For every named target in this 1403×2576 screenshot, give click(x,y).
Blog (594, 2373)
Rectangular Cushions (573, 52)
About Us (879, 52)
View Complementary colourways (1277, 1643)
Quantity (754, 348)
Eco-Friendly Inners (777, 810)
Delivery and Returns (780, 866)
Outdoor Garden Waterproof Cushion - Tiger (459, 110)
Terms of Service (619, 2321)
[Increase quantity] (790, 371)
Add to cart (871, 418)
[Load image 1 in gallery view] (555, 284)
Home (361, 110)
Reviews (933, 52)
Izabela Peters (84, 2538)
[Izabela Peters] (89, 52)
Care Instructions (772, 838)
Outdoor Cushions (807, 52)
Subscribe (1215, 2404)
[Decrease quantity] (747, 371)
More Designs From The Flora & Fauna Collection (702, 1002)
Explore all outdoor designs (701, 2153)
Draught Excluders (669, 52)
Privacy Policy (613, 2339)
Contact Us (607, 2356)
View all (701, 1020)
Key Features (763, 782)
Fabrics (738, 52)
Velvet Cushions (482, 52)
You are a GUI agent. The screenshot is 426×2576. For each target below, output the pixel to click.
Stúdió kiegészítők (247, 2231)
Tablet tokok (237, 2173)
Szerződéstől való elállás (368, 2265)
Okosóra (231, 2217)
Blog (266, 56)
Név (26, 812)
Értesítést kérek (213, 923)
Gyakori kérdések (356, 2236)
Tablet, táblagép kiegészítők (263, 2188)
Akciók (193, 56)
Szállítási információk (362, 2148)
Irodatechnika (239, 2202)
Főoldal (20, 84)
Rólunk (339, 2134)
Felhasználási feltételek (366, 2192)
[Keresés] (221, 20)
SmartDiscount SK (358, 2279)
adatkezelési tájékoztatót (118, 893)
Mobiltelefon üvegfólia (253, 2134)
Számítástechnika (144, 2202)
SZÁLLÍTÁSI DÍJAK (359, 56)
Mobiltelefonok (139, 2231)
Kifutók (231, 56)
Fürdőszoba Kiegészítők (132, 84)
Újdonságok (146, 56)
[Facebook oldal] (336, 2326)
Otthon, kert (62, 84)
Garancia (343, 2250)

========

Work request: With nothing left out, copy every record exactly.

Your response:
For every named target in this 1403×2576 screenshot, give click(x,y).
Blog (594, 2373)
Rectangular Cushions (573, 52)
About Us (879, 52)
View Complementary colourways (1277, 1643)
Quantity (754, 348)
Eco-Friendly Inners (777, 810)
Delivery and Returns (780, 866)
Outdoor Garden Waterproof Cushion - Tiger (459, 110)
Terms of Service (619, 2321)
[Increase quantity] (790, 371)
Add to cart (871, 418)
[Load image 1 in gallery view] (555, 284)
Home (361, 110)
Reviews (933, 52)
Izabela Peters (84, 2538)
[Izabela Peters] (89, 52)
Care Instructions (772, 838)
Outdoor Cushions (807, 52)
Subscribe (1215, 2404)
[Decrease quantity] (747, 371)
More Designs From The Flora & Fauna Collection (702, 1002)
Explore all outdoor designs (701, 2153)
Draught Excluders (669, 52)
Privacy Policy (613, 2339)
Contact Us (607, 2356)
View all (701, 1020)
Key Features (763, 782)
Fabrics (738, 52)
Velvet Cushions (482, 52)
You are a GUI agent. The screenshot is 426×2576. For each target below, output the pixel to click.
Stúdió kiegészítők (247, 2231)
Tablet tokok (237, 2173)
Szerződéstől való elállás (368, 2265)
Okosóra (231, 2217)
Blog (266, 56)
Név (26, 812)
Értesítést kérek (213, 923)
Gyakori kérdések (356, 2236)
Tablet, táblagép kiegészítők (263, 2188)
Akciók (193, 56)
Szállítási információk (362, 2148)
Irodatechnika (239, 2202)
Főoldal (20, 84)
Rólunk (339, 2134)
Felhasználási feltételek (366, 2192)
[Keresés] (221, 20)
SmartDiscount SK (358, 2279)
adatkezelési tájékoztatót (118, 893)
Mobiltelefon üvegfólia (253, 2134)
Számítástechnika (144, 2202)
SZÁLLÍTÁSI DÍJAK (359, 56)
Mobiltelefonok (139, 2231)
Kifutók (231, 56)
Fürdőszoba Kiegészítők (132, 84)
Újdonságok (146, 56)
[Facebook oldal] (336, 2326)
Otthon, kert (62, 84)
Garancia (343, 2250)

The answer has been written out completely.